Today’s pig is tomorrow’s bacon

This is not the President Pigasus for which the Yippies had hoped.

There are seven pigs for every person in Iowa.

In DeeCee, of course, the pig-to-person ratio skews even higher on the Sooey Scale, and thus the relentless oinking from that quarter has become deafening.

The truth is simply not in these swine, when it comes to immigration detention or anything else. If Kirstjen Nielsen told me the sun was rising in the east I would step outside to verify it. And all she’s doing is spreading the aromatic manure provided by her boss, Il Douche, King Donald the Short-fingered.

“(N)o law actually requires that families be separated at the border,” says The New York Times.

Even tools like Texas Ted Cruz the Gucci Shitkicker, Orrin “Down the” Hatch and Joe “The Moderate Mannequin” Manchin find the separation of children from their parents distasteful. And those guys will swallow anything.

Ironically, this administration may have provided its own solution. Il Douche wants a space force? Fine. Let’s draft him and every one of his appointees, fixers, enablers, thugs and stooges, and deploy them via Elon Muskmobile to Mars.

The Martians may detain them in cages for a spell, just to see whether “they could be murderers or thieves and so much else.” Especially since we’ll stencil that warning on the exterior of the spacecraft. “Contents: Murderers, thieves and so much else.”

But hey, they’ll just be trying to protect their interplanetary borders. Ack ack!

‘Save Money. Live Better. Do As You’re Told.’

This mural depicting Il Douche greets children at Camp Walmart. That should keep appetites suppressed and food expenses down. Arbeit macht frei, bitches. | Department of Health and Human Services via Jacob Soboroff (MSNBC) and Kevin Drum (Mother Jones)

As a child I went to summer camp in Texas. I didn’t like it.

I’m pretty sure I wouldn’t like this modern version, either, especially if I didn’t hablo the Inglés and didn’t know when (or if) my parents would be coming to take me home.

Time to call the congressional delegation again. Lord, are they gonna be tired of hearing from the O’Gradys.

“Go back to Ireland already before we put you in a camp,” they’ll mutter after hanging up. Ná bíodh eagla orm.

Goo and dribble

Some folks thought I was wasting my time reading science fiction. They never thought we’d be living it.

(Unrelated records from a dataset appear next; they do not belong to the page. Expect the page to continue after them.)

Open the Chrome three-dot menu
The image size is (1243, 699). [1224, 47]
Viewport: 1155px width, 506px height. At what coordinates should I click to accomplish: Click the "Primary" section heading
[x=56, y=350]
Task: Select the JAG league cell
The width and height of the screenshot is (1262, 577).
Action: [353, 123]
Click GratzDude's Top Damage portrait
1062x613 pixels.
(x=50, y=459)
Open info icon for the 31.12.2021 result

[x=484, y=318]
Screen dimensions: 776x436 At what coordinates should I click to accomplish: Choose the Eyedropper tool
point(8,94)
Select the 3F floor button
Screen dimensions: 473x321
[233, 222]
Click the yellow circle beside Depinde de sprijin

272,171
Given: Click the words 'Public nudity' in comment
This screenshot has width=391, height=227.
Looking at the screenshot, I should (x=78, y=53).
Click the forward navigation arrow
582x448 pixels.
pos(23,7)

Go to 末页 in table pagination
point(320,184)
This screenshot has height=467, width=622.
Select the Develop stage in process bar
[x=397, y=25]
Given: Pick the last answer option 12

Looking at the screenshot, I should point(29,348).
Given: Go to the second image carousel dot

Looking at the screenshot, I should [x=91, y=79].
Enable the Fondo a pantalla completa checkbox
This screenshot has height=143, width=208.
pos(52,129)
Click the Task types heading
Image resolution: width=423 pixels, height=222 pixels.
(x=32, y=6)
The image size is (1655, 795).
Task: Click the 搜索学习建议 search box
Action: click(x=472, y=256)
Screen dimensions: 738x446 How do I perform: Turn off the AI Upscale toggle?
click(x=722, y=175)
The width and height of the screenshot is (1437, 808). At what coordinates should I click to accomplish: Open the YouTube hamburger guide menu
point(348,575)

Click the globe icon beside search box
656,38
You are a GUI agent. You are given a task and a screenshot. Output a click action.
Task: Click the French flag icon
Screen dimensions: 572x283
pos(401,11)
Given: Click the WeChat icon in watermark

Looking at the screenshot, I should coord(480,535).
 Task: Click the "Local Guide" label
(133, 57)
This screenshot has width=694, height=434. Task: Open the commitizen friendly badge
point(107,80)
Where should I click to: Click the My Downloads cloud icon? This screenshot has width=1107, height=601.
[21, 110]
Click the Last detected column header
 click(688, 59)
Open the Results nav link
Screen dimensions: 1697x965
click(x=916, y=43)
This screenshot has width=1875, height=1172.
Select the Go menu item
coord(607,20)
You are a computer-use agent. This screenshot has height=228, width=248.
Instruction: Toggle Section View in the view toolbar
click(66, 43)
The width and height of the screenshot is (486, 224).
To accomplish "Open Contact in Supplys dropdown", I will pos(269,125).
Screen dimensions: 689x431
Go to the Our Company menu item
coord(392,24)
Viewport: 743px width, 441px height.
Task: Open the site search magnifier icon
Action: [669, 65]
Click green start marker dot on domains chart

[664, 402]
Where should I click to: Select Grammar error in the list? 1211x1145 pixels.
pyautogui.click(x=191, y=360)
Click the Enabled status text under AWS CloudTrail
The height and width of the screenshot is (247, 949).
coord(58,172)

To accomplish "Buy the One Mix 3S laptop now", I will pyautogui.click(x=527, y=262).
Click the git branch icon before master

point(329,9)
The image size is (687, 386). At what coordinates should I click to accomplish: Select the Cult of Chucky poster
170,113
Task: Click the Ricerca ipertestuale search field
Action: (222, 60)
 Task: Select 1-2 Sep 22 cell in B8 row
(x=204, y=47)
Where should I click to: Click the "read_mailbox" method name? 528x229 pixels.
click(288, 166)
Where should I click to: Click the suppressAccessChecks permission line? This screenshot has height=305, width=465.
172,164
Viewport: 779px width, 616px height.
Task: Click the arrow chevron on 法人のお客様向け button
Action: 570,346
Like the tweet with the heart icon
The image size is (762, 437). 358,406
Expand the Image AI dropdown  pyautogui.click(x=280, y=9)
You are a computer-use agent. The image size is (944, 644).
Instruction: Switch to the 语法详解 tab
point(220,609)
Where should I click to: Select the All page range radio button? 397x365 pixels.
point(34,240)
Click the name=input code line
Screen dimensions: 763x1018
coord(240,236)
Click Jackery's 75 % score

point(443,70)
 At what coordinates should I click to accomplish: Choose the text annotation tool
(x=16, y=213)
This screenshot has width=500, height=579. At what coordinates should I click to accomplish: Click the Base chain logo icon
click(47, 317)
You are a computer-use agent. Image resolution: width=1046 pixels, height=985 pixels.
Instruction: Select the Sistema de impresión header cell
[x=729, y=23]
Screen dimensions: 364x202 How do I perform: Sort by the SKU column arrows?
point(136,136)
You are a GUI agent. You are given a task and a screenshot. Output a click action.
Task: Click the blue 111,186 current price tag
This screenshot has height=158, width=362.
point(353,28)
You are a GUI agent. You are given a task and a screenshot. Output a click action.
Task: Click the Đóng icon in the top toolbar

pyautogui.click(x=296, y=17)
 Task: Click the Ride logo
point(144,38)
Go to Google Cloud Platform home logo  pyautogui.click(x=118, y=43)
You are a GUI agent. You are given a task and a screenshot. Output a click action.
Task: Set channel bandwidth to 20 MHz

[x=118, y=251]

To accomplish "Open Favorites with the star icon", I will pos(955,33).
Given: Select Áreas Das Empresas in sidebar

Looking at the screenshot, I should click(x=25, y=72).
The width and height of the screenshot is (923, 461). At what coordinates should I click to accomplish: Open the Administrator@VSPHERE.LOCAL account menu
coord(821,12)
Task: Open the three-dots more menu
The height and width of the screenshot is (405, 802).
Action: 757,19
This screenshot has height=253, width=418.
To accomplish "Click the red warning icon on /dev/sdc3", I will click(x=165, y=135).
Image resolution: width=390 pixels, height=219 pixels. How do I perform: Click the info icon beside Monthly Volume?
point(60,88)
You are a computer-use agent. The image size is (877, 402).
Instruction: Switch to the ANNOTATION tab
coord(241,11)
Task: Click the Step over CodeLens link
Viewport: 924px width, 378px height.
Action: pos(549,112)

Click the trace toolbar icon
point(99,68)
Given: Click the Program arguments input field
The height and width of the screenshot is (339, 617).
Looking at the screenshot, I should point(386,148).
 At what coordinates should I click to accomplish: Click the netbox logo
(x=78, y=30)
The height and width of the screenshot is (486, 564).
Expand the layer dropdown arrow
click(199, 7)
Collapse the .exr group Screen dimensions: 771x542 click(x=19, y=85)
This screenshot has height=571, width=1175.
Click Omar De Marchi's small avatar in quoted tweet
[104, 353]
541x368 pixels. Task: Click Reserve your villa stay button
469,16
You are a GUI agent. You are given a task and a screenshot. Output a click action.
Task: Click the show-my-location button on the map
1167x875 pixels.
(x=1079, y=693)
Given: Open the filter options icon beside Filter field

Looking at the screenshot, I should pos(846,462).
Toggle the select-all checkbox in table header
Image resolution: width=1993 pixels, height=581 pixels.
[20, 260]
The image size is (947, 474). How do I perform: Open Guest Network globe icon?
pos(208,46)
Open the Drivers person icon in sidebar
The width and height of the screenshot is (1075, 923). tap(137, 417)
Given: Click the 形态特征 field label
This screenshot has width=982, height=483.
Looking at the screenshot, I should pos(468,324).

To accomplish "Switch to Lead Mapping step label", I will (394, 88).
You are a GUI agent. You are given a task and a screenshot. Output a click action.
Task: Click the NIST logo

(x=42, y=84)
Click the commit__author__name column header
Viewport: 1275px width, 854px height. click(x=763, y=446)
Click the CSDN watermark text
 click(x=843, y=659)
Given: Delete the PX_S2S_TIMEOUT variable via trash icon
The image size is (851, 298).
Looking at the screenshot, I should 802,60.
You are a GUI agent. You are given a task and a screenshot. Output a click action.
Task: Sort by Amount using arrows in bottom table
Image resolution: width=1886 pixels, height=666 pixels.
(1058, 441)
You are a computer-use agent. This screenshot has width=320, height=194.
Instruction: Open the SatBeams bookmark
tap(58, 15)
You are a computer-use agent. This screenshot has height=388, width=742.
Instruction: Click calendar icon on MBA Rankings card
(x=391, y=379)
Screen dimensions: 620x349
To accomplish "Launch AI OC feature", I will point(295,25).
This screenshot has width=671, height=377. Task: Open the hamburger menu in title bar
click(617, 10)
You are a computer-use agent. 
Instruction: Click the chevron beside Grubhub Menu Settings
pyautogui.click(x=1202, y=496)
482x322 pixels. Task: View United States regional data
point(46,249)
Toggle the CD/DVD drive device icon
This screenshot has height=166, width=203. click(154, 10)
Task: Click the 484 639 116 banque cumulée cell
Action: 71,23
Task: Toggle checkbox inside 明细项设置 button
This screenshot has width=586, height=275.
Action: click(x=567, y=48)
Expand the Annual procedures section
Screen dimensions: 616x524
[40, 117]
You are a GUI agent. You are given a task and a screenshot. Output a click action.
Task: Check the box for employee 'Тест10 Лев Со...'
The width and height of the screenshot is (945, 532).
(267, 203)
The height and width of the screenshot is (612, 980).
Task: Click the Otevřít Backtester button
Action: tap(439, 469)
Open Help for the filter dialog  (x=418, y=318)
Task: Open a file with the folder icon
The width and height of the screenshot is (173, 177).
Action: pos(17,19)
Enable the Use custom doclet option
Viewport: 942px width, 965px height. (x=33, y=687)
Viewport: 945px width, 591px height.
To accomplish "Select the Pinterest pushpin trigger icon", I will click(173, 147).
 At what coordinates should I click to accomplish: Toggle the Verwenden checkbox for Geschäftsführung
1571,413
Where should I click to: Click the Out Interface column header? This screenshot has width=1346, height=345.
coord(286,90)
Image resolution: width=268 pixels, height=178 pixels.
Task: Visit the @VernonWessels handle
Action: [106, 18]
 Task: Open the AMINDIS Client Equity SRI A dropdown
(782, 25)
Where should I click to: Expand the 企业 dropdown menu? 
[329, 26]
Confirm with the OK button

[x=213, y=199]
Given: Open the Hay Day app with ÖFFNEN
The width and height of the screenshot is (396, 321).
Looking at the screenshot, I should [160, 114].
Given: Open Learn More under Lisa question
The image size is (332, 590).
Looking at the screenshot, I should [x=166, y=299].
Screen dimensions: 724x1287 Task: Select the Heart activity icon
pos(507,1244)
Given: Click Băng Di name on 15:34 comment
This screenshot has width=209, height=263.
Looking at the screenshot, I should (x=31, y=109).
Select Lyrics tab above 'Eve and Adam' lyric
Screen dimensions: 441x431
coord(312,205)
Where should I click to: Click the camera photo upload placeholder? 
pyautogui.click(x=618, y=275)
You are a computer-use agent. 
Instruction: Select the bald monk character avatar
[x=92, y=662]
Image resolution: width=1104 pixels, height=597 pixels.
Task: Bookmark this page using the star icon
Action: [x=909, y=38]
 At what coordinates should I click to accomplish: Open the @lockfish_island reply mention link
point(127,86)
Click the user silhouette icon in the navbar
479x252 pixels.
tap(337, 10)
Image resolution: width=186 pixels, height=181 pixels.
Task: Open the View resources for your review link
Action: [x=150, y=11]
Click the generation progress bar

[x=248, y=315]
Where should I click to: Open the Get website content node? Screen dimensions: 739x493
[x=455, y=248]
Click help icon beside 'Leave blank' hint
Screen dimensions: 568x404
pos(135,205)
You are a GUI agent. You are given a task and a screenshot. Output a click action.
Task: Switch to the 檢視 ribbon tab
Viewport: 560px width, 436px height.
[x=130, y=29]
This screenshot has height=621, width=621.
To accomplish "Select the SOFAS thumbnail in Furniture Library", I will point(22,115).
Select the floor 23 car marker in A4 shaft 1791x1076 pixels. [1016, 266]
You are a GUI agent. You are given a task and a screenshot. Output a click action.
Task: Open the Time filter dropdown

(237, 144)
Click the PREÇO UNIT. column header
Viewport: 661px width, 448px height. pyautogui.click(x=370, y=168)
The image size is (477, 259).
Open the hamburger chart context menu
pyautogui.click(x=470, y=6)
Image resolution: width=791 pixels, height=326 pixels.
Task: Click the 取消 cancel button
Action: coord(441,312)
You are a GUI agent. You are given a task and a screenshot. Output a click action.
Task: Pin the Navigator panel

Kevin Drum is on the nosey here. The grip-and-grin is a time-honored tradition in marketing, and that’s all that came out of the much-ballyhooed Dotard-Lil’ Kim “summit.”

Drum’s dismissal of the official statement’s four bullet points reminds me of a scene early in “Foundation,” by Isaac Asimov. Faced with an external threat from a rogue kinglet, the Foundation’s Encyclopedists and Salvor Hardin, mayor of Terminus City, were very much at odds over how to handle the situation.

The academics were content to rely upon their memories of a robust Empire. Hardin was not so sanguine. And when Lord Dorwin, Chancellor of the Empire, paid a diplomatic call upon Terminus to reassure everyone, the mayor took the liberty of having his every word recorded and subjected to symbolic analysis.

After the analyst filtered out what Hardin described as “meaningless statements, vague gibberish, useless qualifications — in short, all the goo and dribble — he found he had nothing left. Everything canceled out.”

“Lord Dorwin, gentlemen, in five days of discussion didn’t say one damned thing, and said it so you never noticed.”